Plotting rows with a large absolute error

for stock_id, time_id in train.sort_values('d', ascending=False)[['stock_id', 'time_id']].values[: 10]: 
    plot_book(stock_id, time_id)

def mean_decay(x, decay=.9, step=-1, axis=0): 
    """Returns sum with exponential decay, step = -1
    for the end of the array to matter the most."""
    weights = np.power(decay, np.arange(x.shape[axis])[::step]).astype(np.float32)
    return np.sum(weights * x, axis=axis) / weights.sum()

Plotting top 3 instances for each of the top 5 worst scoring time_ids

for t in top_5_worst_times: 
    tmp = train[train.time_id == t].sort_values('spe', ascending=False)
    for stock_id, time_id in tmp[['stock_id', 'time_id']].values[: 3]: 
        plot_book(stock_id, time_id)

Lets look at the most penalized instances and see if we can see a pattern.

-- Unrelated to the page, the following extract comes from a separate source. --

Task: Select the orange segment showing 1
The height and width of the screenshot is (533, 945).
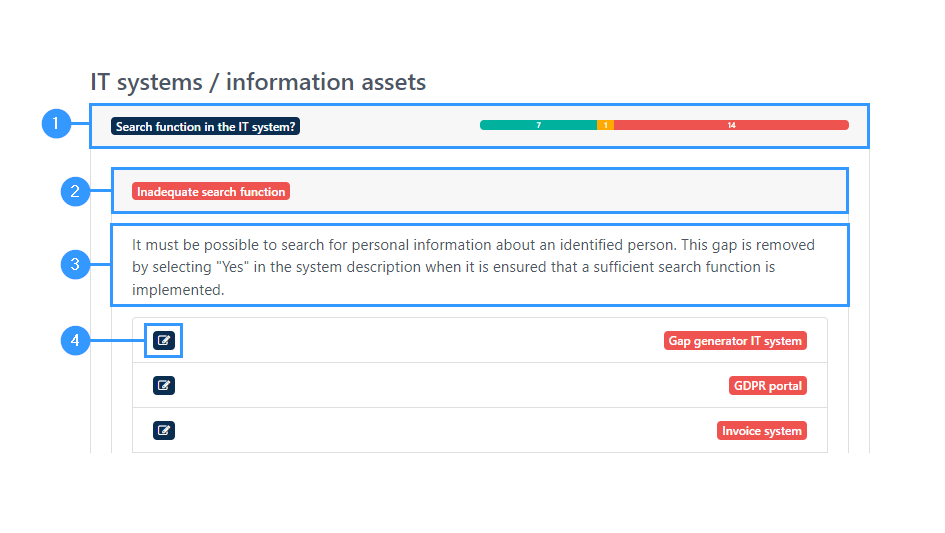Action: tap(605, 125)
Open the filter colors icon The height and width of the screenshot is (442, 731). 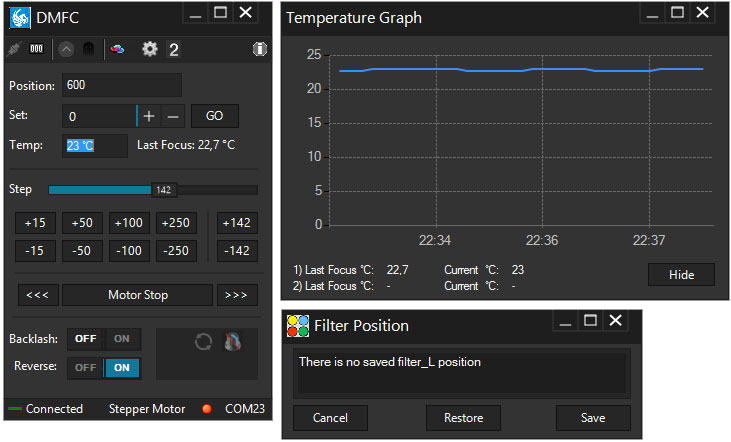118,49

low = train.sort_values('log_return_realized_volatility')

Plotting rows with low volatiltiy during the 10 minutes of input data for reference

Lets see what the lowest volatility instances look like before looking at the instances where we went from high volatility to a low target

for stock_id, time_id in low[['stock_id', 'time_id']].values[: 10]: 
    plot_book(stock_id, time_id)

They all have a very low ratio of sales to ask and bid size

Plotting the worst scoring rows of stock 31, the worst scoring stock

for stock_id, time_id in top_spe[top_spe.stock_id != 31][['stock_id', 'time_id']].values[: 10]: 
    plot_book(stock_id, time_id)

Plotting the first 10 rows of stock 31 to compare to the worst scoring rows

for stock_id, time_id in train[train.stock_id == 31][['stock_id', 'time_id']].values[: 10]: 
    plot_book(stock_id, time_id)

Plotting random rows with average measured realized_volatitliy

comp = train[(train.log_return_realized_volatility_percentile < 60) & (train.log_return_realized_volatility_percentile > 40)]
for stock_id, time_id in comp[['stock_id', 'time_id']].values[:10]: 
    plot_book(stock_id, time_id)

I can’t see any obvious patterns in these plots that I could use to create different features than I already have.